Report each line of the data below that contains the string "width". Case counts, so list only lines where it appears with that exact capitalization.
[Start Recorded information]
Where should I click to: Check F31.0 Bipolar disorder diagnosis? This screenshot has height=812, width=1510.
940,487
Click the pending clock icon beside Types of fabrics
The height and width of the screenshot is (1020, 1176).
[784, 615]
[End Recorded information]
• [Exercise response]
Where should I click to: Check F31.0 Bipolar disorder diagnosis? This screenshot has height=812, width=1510.
The height and width of the screenshot is (1020, 1176).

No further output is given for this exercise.